### Work request
In the entries below, find the line containing "Instruction: Open the". Write out that line and all lines after it, exactly, and nothing else.

(Saved entries)
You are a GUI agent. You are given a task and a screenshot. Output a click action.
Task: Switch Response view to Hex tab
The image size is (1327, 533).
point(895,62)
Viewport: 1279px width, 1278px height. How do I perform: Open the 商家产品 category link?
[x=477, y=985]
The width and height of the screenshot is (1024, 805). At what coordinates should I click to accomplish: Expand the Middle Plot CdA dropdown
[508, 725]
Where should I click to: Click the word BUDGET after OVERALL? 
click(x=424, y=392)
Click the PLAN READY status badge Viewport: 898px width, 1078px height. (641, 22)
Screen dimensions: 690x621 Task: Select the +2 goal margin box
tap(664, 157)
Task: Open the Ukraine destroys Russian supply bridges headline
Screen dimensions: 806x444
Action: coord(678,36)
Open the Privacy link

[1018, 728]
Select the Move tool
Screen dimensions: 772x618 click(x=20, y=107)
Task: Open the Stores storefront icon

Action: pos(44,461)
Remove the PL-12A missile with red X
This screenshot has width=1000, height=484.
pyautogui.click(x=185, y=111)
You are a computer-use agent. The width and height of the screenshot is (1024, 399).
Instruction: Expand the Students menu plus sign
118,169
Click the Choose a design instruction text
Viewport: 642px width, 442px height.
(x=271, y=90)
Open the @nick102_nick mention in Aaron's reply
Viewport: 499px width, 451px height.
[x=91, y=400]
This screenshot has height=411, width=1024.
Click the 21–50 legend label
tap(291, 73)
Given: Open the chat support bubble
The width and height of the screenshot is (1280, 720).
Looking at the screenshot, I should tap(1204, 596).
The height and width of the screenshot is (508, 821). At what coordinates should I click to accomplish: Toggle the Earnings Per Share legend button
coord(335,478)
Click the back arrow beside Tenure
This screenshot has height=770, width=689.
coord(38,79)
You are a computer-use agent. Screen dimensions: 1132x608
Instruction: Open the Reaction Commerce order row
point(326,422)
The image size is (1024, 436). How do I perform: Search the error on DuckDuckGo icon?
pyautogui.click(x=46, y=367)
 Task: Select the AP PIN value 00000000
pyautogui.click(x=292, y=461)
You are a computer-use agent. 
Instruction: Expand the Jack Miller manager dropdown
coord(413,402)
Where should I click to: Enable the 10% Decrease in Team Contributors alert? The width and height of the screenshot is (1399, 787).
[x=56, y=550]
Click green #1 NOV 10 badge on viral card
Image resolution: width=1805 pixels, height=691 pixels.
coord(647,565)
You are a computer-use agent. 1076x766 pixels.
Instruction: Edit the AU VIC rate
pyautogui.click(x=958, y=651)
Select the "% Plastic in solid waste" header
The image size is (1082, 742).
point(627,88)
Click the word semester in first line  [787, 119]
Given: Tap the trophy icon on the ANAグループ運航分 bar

### Exercise result
Instruction: Open the Reaction Commerce order row
point(326,422)
The image size is (1024, 436). How do I perform: Search the error on DuckDuckGo icon?
pyautogui.click(x=46, y=367)
 Task: Select the AP PIN value 00000000
pyautogui.click(x=292, y=461)
You are a computer-use agent. 
Instruction: Expand the Jack Miller manager dropdown
coord(413,402)
Where should I click to: Enable the 10% Decrease in Team Contributors alert? The width and height of the screenshot is (1399, 787).
[x=56, y=550]
Click green #1 NOV 10 badge on viral card
Image resolution: width=1805 pixels, height=691 pixels.
coord(647,565)
You are a computer-use agent. 1076x766 pixels.
Instruction: Edit the AU VIC rate
pyautogui.click(x=958, y=651)
Select the "% Plastic in solid waste" header
The image size is (1082, 742).
point(627,88)
Click the word semester in first line  [787, 119]
Given: Tap the trophy icon on the ANAグループ運航分 bar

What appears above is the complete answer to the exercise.